Con mucha frecuencia el derecho se hace para producir otros efectos diferentes de los que proclaman sus normas. Efectos simbólicos, en la mente de los ciudadanos, no efectos materiales. Como el chamán Quesalid, relatado por Claude Lévi-Strauss, que no era un gran médico porque curaba a sus enfermos sino que curaba a sus enfermos porque era un gran médico, así también el derecho consigue objetivos (políticos) a través de la creación de imágenes y de símbolos, y no imponiendo lo que dicen sus leyes.

En América Latina llevamos cinco siglos preguntándonos por qué hay tanto derecho que no se cumple. Ya es hora de que indaguemos por otro lado: ¿no será que el derecho inútil persiste porque está destinado a cumplir otros propósitos? Joseph Gusfield mostró cómo el verdadero significado de las normas que prohibían el consumo de alcohol en los Estados Unidos no era castigar a los consumidores sino proclamar una visión puritana de la sociedad. Lo mismo pasa con las normas penales que prohíben el aborto, o las drogas: están menos hechas para cambiar la realidad que para sentar un precedente. Los ricos del sur de los Estados Unidos necesitan que los inmigrantes mexicanos trabajen (barato) en sus granjas, pero vociferan contra ellos para poner de presente que, si bien los dejan entrar (ilegalmente), siempre serán extranjeros en su tierra. La norma crea el símbolo de exclusión pero no acaba con la inmigración, y así, todos contentos.
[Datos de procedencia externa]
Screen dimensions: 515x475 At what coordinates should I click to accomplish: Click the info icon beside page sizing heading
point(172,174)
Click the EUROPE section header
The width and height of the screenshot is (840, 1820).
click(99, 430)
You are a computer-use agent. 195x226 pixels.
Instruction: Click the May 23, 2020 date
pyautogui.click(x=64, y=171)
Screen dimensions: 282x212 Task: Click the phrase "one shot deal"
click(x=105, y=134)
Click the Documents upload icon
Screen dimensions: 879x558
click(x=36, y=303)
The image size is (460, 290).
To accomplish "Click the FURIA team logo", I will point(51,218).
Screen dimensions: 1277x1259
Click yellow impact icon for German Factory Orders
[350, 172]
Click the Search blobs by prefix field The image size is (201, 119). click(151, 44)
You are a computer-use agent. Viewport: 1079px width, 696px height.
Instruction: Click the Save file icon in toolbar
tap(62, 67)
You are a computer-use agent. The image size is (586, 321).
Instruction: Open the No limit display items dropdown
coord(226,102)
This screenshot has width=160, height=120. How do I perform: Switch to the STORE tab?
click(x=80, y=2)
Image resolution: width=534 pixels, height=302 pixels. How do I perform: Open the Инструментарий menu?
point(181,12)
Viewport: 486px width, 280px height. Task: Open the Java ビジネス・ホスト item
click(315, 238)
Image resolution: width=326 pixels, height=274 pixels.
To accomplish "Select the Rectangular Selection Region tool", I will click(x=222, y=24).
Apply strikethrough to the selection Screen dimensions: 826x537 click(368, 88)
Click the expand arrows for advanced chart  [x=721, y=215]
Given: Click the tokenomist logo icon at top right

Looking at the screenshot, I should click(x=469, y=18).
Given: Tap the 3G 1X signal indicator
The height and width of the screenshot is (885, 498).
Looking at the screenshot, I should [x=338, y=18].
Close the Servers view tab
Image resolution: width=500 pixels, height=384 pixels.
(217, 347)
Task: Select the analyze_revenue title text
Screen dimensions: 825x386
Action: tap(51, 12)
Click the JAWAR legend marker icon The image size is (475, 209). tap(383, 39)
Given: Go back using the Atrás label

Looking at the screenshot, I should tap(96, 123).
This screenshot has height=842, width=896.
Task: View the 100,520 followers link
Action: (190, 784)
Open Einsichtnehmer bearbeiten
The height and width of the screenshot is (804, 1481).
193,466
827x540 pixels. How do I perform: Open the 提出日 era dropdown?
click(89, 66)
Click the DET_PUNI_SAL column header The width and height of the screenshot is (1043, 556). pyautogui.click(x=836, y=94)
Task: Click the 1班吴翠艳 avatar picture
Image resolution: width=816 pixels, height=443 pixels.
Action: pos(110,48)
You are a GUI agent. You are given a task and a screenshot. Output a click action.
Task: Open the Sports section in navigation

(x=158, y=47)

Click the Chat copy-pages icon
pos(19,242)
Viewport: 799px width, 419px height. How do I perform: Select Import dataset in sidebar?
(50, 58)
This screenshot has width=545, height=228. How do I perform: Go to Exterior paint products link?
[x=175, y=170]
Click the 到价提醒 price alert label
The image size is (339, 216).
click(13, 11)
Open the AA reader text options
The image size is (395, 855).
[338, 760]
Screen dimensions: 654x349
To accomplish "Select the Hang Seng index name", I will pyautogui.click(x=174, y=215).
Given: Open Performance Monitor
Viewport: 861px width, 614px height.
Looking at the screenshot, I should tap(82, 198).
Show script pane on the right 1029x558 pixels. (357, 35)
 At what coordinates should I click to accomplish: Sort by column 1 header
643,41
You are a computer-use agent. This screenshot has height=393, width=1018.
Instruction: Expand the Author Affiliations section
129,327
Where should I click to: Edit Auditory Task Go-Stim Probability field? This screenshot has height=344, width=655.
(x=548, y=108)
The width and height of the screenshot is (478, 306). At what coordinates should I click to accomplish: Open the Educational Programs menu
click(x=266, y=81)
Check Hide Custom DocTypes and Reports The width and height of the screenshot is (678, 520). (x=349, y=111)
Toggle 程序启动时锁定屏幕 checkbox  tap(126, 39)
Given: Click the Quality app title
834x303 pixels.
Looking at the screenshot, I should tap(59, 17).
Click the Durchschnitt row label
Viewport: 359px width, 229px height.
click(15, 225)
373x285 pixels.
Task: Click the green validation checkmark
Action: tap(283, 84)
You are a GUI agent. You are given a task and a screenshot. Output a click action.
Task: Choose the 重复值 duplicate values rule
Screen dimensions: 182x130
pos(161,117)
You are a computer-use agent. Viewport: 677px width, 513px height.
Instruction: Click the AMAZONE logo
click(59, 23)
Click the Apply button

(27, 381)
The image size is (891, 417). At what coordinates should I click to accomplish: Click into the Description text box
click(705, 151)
Algo similar pasa con muchas leyes que proclaman la justicia, los derechos sociales, la participación política o la paz: mantienen las ilusiones de cambio sin que la realidad social tenga que transformarse para responder a esas ilusiones. Buena parte del derecho inútil es útil políticamente: representa el sitio en donde las necesidades de renovación y las necesidades de estabilidad pactan. Allí se satisface el anhelo de verdad y el anhelo de realidad; los valores se dicen, y en este sentido la verdad y la justicia ganan, pero las cosas permanecen como estaban, y en este sentido la estabilidad social toma su parte.

Agustín Basave, desde México, dice lo siguiente: “Al deber ser lo homenajeamos con la palabra y al ser con la obra. Y es que así es: en nuestra realidad mental, lo ideal está hecho para hablarse o escribirse y lo real para vivirse. No hay que mezclar. Cada cosa en su sitio, cada cual a su tiempo. Sería tan peligroso teorizar la corrupción como poner en práctica la honestidad”.

Me dirán que exagero y que lo que digo no descalifica el esfuerzo de la ministra. Quizás tengan razón; el hecho de que la tarea sea muy difícil no le resta importancia. Sin embargo, me parece que para mejorar el derecho hay que empezar por entender que no todas las leyes se promulgan para ser aplicadas; muchas de ellas se hacen simplemente para ser promulgadas y, por lo tanto, el concepto de inutilidad en el derecho no es tan sencillo como parece.